修行僧達のために食事を作る調理という仕事は、最も純粋な仏道修行とも言えるでしょう。 家庭に当てはめると「料理人である主婦は道心が備わった高潔な修行僧(高士)」です。

道心の無い典座の役職は‘結局(畢竟)無益’です。

「台所大事」という言葉は、もう死語なのでしょうか? いづれにせよ 「食あっての健康維持(成道の為に今此食を受く)を説いているようです。


2:典座の心構え
『禅苑清規』「現存最古の清規」では料理をする時は気を使って、 季節感あふれる食事を供するように言っています。

料理の腕前ではなく、生命維持の食を作る上での心構えです。ですから 家庭の料理人であっても、食事を作るには道心(気づきの心)を以て、 「時季」の食材を調達してくる事も肝腎でしょう。 『禅苑清規』を良く読みましょう。


3:典座の一日の仕事1
典座の一日の仕事が具体的に書かれています。 昼食後に、翌日の朝の粥と昼食の材料の調達をするのですが、調達できた食材は、 自分の眼の玉(眼睛)のように大切に取り扱うこと。と書かれています。

食材を、“自分の眼の玉のように大切に取り扱う”なんて、 考えてもみたことが無い人がほとんどでしょう。

そして「六つの管理職達」庫司知事で献立の相談をします。 決定したら住職の居室や修行僧達の寮の掲示板に掲示します。
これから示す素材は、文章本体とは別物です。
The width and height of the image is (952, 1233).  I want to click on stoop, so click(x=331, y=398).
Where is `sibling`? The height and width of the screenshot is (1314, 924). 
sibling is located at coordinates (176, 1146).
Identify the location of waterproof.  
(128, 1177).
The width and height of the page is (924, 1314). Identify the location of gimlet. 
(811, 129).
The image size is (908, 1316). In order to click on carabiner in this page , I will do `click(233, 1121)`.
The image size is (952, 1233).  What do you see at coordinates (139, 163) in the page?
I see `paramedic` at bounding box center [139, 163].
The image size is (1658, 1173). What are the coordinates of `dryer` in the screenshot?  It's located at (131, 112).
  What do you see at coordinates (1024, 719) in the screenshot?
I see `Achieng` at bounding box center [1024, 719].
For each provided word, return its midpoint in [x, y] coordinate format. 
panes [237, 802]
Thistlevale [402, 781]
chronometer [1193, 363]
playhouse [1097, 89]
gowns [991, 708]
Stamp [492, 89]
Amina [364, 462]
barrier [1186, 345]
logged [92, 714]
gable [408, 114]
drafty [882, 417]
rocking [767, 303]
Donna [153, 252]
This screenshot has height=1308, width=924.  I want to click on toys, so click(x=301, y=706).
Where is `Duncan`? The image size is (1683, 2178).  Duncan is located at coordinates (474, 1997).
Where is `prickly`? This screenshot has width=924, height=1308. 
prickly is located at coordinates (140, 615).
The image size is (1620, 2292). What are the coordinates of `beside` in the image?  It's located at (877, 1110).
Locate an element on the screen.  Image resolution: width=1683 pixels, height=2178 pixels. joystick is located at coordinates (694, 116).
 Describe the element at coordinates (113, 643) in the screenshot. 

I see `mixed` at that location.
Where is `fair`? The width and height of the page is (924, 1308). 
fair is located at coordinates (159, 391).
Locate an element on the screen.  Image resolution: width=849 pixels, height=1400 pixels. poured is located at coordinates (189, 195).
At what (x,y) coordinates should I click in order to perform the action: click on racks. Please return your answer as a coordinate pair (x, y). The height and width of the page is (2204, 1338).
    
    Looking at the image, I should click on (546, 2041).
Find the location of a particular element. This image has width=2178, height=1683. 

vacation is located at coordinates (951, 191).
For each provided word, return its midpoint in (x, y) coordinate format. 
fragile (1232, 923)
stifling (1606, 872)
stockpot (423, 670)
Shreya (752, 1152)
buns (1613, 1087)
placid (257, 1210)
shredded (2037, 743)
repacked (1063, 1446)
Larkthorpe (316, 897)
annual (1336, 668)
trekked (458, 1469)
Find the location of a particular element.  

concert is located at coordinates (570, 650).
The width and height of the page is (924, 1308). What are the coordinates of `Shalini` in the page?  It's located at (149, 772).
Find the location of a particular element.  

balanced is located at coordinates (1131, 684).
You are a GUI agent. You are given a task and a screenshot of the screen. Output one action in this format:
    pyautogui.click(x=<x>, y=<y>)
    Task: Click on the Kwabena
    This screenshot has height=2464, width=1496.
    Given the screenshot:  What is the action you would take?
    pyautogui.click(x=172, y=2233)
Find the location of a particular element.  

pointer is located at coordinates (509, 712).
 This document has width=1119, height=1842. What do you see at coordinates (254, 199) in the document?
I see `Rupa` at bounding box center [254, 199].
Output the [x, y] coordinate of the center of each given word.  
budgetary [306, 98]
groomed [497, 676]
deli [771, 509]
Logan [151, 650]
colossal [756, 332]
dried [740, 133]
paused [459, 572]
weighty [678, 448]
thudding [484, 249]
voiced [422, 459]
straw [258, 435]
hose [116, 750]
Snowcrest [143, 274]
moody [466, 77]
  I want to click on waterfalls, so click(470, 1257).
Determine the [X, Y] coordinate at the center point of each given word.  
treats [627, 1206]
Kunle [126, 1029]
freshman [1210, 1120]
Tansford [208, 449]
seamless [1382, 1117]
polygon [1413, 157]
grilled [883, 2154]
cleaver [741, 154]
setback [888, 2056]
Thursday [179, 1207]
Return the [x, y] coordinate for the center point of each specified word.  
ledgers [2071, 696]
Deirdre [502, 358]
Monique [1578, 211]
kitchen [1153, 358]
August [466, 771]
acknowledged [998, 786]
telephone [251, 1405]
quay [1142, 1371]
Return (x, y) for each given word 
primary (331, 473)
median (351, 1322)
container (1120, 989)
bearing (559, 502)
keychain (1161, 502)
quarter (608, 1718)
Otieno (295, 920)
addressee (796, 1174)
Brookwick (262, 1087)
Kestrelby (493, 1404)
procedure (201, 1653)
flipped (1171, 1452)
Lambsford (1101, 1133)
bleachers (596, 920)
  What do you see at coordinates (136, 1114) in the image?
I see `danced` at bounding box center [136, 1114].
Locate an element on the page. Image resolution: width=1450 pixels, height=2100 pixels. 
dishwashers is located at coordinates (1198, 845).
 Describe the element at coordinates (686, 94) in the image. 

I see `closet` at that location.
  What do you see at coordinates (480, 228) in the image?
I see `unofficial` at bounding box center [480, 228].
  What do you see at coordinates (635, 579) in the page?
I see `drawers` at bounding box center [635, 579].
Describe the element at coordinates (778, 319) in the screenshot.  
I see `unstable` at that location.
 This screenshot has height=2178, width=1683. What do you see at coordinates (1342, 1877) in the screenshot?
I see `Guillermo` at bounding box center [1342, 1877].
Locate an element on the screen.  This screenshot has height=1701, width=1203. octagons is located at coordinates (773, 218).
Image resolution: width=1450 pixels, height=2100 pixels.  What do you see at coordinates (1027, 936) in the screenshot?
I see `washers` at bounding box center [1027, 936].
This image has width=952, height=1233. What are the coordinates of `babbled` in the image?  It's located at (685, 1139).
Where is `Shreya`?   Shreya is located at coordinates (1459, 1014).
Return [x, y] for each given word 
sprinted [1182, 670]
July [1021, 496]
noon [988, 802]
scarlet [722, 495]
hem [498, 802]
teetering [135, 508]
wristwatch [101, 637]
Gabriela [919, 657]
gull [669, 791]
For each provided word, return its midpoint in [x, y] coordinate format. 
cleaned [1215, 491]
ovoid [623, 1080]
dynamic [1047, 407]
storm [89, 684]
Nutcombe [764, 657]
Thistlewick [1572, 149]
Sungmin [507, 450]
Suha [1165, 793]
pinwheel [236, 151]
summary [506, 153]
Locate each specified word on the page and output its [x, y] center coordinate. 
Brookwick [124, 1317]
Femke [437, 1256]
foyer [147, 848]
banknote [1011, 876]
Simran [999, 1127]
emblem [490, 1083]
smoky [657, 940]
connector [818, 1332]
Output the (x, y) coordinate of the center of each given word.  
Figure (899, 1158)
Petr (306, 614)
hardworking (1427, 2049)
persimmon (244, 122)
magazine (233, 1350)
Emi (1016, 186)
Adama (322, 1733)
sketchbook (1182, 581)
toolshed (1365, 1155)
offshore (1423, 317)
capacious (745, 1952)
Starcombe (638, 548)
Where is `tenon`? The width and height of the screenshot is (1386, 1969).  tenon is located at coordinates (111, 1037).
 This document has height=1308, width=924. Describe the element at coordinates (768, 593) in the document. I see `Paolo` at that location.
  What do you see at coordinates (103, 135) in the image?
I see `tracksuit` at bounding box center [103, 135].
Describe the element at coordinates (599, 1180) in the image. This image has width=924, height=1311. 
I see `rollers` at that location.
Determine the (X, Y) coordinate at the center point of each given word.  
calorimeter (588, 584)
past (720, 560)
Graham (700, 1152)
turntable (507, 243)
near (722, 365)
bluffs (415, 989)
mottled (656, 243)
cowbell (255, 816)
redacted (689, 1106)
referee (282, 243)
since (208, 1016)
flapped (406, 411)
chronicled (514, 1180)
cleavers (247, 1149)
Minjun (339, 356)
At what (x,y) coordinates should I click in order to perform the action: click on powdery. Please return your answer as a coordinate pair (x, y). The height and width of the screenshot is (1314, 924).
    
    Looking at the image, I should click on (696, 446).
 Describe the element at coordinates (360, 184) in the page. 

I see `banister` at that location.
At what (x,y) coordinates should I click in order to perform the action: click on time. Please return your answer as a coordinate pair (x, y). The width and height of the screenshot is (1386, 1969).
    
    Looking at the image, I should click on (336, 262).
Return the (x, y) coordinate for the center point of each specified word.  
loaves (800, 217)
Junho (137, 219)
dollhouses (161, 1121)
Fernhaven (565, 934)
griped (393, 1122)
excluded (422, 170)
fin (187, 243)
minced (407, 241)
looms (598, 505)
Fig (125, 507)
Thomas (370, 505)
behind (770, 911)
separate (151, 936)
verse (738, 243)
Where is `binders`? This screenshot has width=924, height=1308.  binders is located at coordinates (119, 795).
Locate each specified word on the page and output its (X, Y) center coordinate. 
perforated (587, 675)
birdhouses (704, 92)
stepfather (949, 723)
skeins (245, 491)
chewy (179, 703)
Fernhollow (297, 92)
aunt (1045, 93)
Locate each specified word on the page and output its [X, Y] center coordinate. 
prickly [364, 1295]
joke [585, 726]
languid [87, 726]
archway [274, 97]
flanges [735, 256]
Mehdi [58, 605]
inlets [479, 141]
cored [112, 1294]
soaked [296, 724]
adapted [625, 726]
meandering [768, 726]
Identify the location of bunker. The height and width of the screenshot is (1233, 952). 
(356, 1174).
★   都寺(つうす)・監寺(かんす)・副司(ふうす)
★   維那(いの)・典座(てんぞ)・直歳(しっすい)



4:典座の一日の仕事2「仕事の実際」
翌朝の粥の準備等で米を研ぎや野菜を調理するのには、 人まかせではなく自分自身で入念に行なうことです。

料理の心得としては、苦い・酸い・甘い・辛い・塩からい・淡いの六つの味が調和し、 「軽軟浄潔」軽く軟らかで浄[淨]らかでサッパリと「如法作」法[理]にかなって丁寧に 調理されている、という三徳が備わるように努めましょう。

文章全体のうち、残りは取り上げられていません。